5 The parties agreed that the judgment debt outstanding to 16 June 2006, including interest, was $1,663,235.38. Colly paid that amount to Mr Simmons on 13 July 2006. Colly claims it is entitled to withhold payment of interest for the further 28 day period on the basis that it is entitled to the benefit of the "moratorium" provided by s 101(3) of the Act.
6 Section 101(3) of the Act gives the judgment debtor the opportunity to pay the judgment debt without interest if it is paid within 28 days after the judgment "takes effect". In Gould v Vaggelas (1985) 157 CLR 215 an appeal to the full Court of the Supreme Court of Queensland from the first instance judgment was allowed reducing the judgment awarded from $1,427,500 to $700,000 (including $50,000 "as damages by way of interest"). Section 73 of the Common Law Practice Act 1867 (Qld) provided that "interest" was payable at relevant rates "from the date of the judgment or order on so much of the money as is from time to time unpaid". The High Court (Gibbs CJ, Wilson, Brennan and Dawson JJ) said of the Court of Appeal order at 274:
The order plainly varies the judgment given by Connolly J. by substituting a different sum for the figure set out therein. The "date of judgment" remains 18 September 1981 and it is from this date that the award of interest at the rate of 12 percent per annum is to be calculated. That this must be so is demonstrated by the problem that would arise if the order of the Full Court were taken to set a new date of judgment, arguably leaving the original judgment of Connolly J. to attract the statutory interest in accordance with s. 73 of the Act until varied at the later date.
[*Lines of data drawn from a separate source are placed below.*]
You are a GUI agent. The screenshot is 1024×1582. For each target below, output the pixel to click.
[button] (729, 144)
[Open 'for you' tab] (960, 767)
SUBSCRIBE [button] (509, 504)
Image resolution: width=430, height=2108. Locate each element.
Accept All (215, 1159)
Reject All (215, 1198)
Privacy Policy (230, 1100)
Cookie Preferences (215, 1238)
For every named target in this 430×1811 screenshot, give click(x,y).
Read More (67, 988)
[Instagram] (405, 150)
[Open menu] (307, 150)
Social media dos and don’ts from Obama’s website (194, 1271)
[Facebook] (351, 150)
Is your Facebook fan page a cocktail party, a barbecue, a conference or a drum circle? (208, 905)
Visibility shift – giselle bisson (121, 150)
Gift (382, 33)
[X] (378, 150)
7 In the present case Colly paid the judgment debt within 28 days of the Court of Appeal judgment and paid interest on the judgment debt from the date of the judgment in the first instance proceedings to the date of the Court of Appeal judgment. It was submitted by the respondents that the 28 day moratorium is to permit a judgment debtor an opportunity to raise funds to satisfy the judgment debt in an orderly manner, potentially involving the sale of assets or borrowing of funds, without the over-burden and/or uncertainty created by ever increasing interest.
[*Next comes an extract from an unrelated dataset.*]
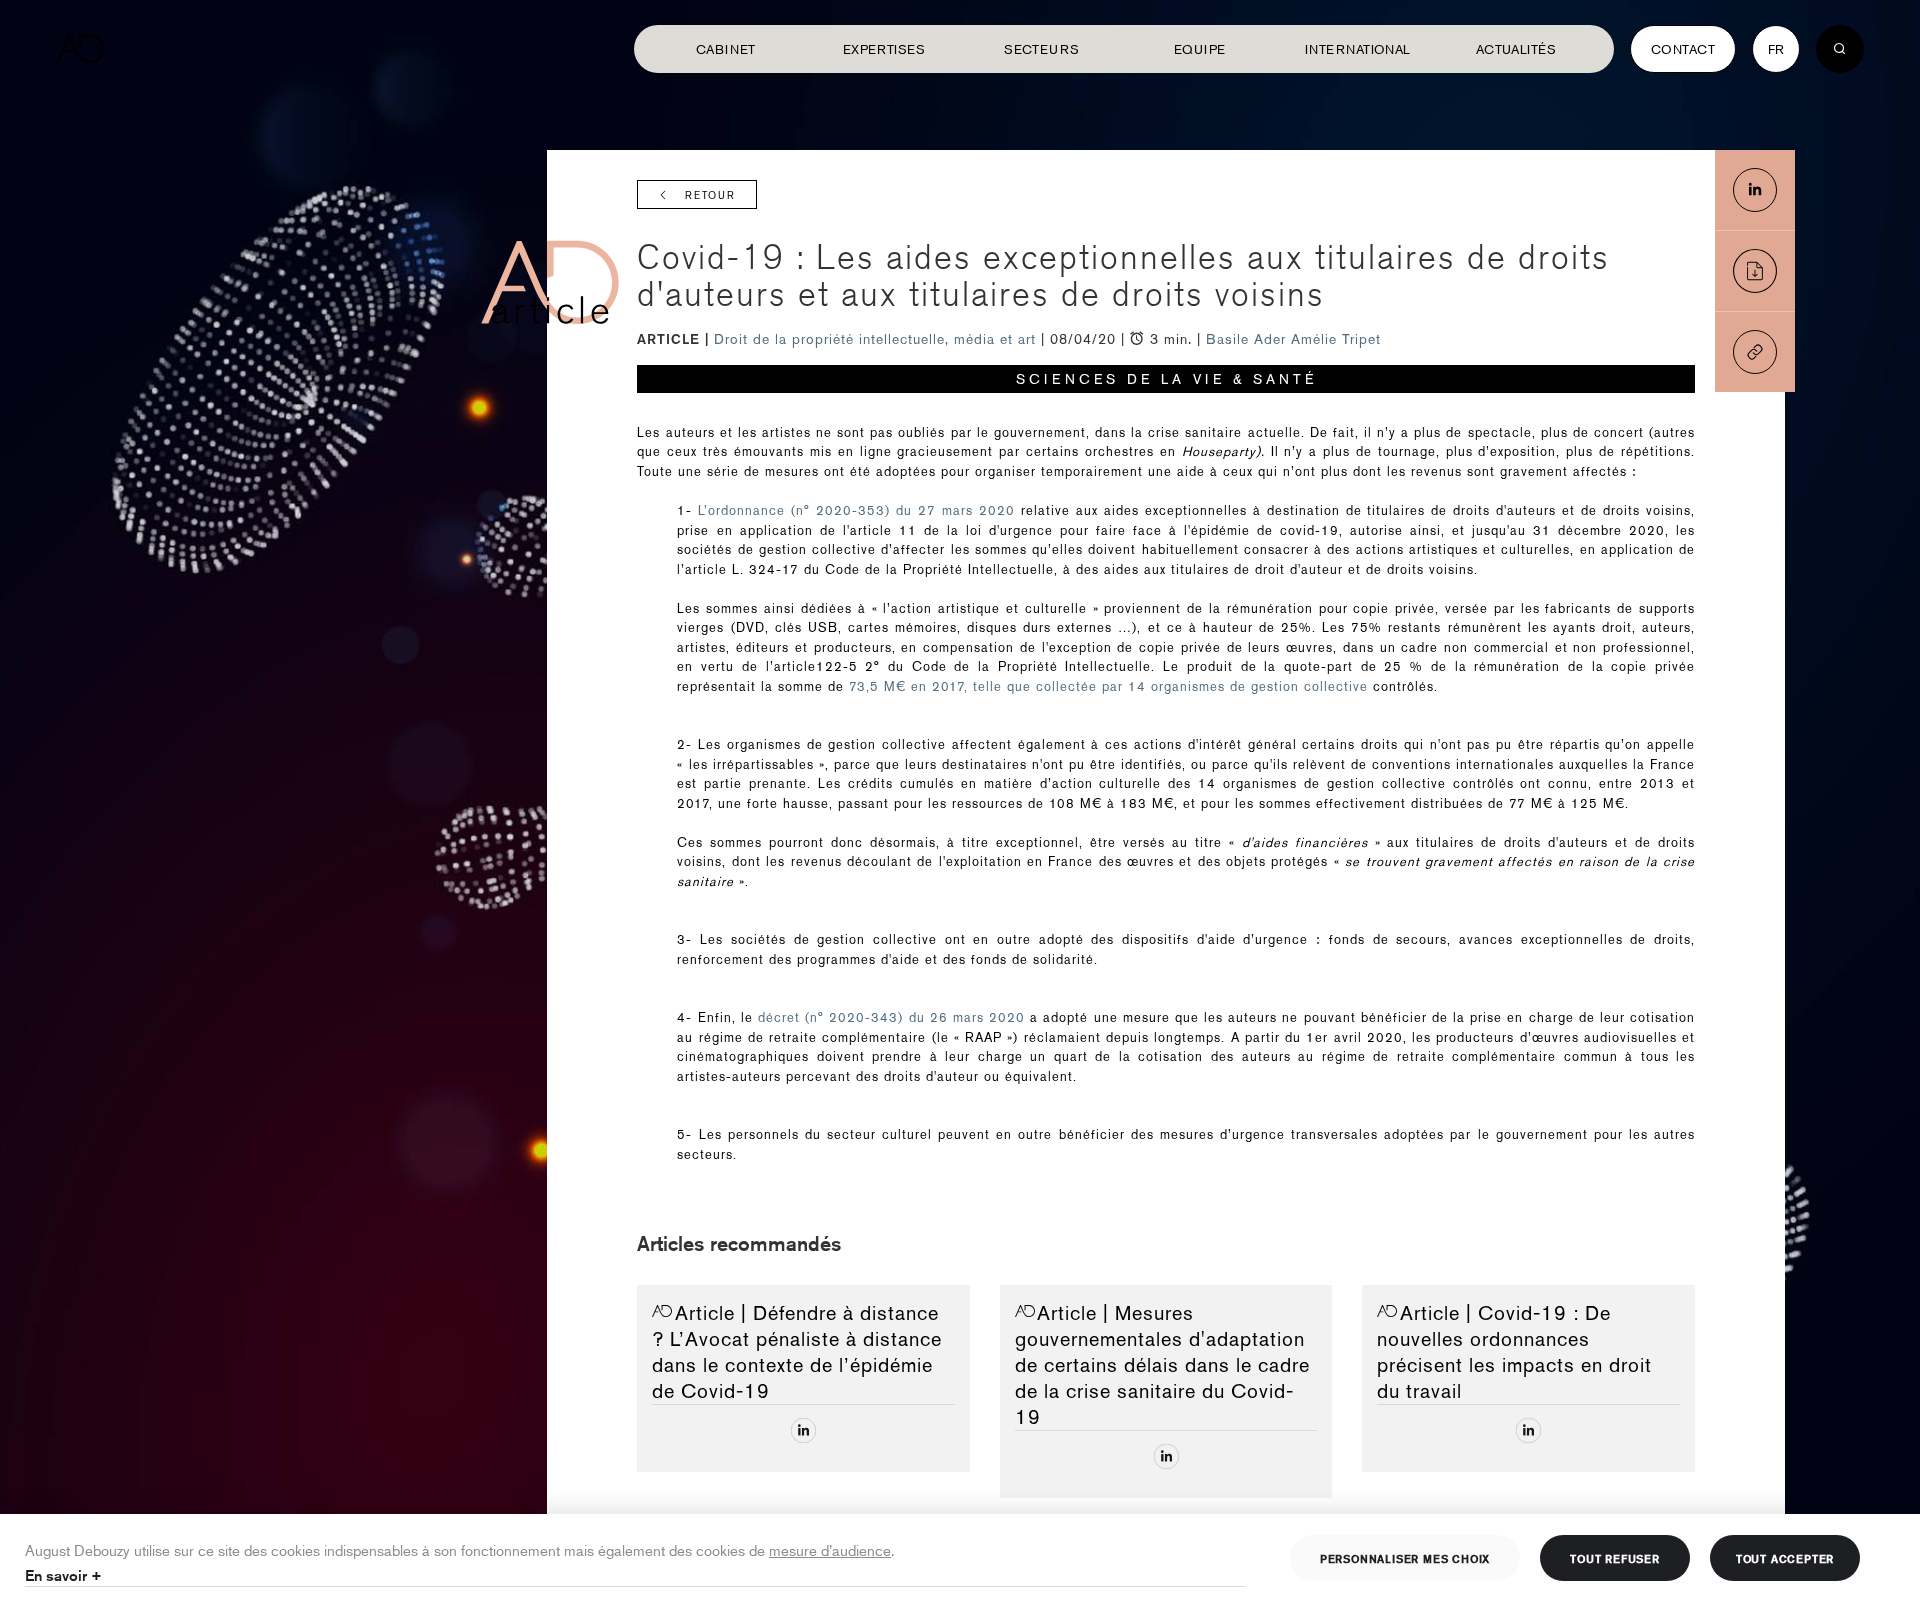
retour (710, 195)
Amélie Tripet (1336, 339)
8 The respondent obtained a stay of enforcement of the first instance judgment within the 28 day "moratorium" and the Court of Appeal made an order substituting the judgment debt in the first instance proceedings with a judgment debt in a different amount. In Kardos v Scarbutt (No 2) [2006] NSWCA 206, Brereton J, with whom Basten JA and Hunt AJA agreed, said at [56]:
When the Court of Appeal substitutes an order or judgment for a different amount to that of the court below, the substituted judgment is not a judgment of the Court of Appeal but is a judgment of the Court below, as if it had been given on the date when that court gave the judgment appealed from.
9 In this case the order of the Court of Appeal included interest in respect of the period from the date of the first instance judgment to the date of the order of the Court of Appeal. The respondent submitted that when the Court of Appeal substituted the first instance judgment with the new figure, the date the Court of Appeal made the order was "the date on which the judgment takes effect" for the purposes of s 101(3) of the Act. It was further submitted that in those circumstances, Colly was entitled to the benefit of the 28 day moratorium provided it paid, as it did, the judgment debt within 28 days of the Court of Appeal order.
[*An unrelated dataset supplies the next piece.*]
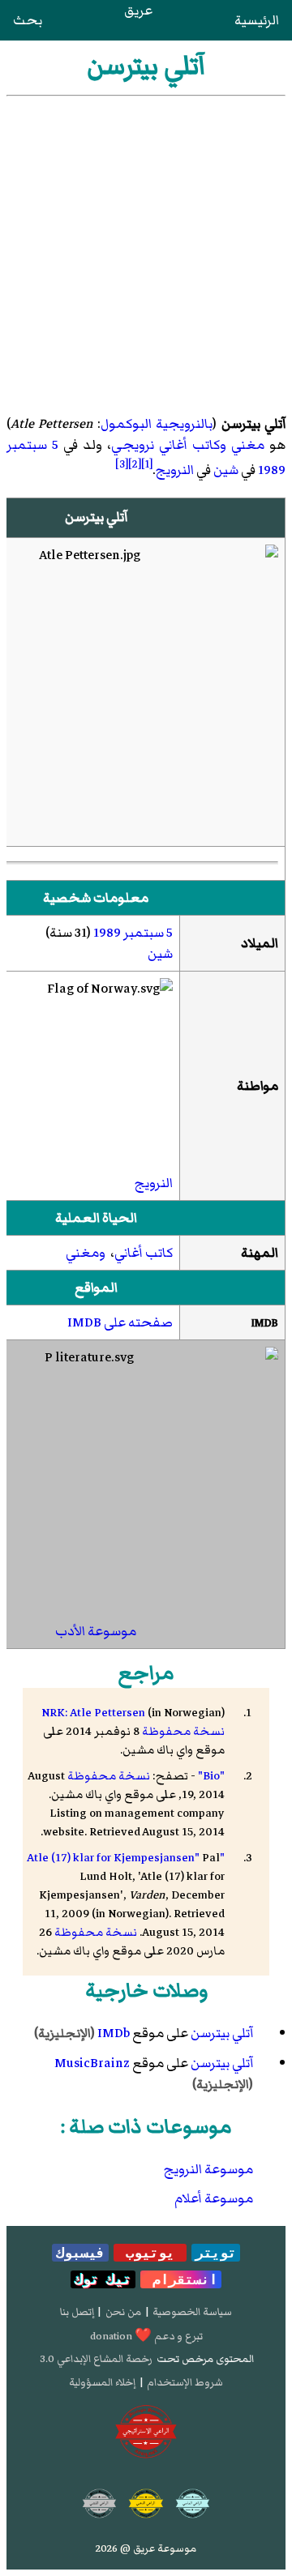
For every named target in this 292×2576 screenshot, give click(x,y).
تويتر (215, 2253)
10 The date the judgment "takes effect" is a date on which the orders are entered. In this case that was 18 August 2005. Colly could have obtained the benefit of not having to pay interest if it had paid the judgment debt within 28 days of that date. It chose not to do so. The stay on the enforcement of the judgment did not change the date the judgment took effect, it simply prevented the applicant from enforcing it. Dr Greinke submitted that Colly chose not to pay the judgment debt within the 28 day period and it is now not able to avail itself of it. If it were thought that the 28 day period was interrupted by the stay after 7 days then the 21 days remaining of that period after the Court of Appeal gave its judgment would mean that Colly had 21 days within which to pay the judgment debt without incurring interest. It did not do so.
11 I am satisfied that the applicant is entitled to interest on the judgment for the additional 28 day period after the Court of Appeal made its order and up to the time the judgment debt was paid.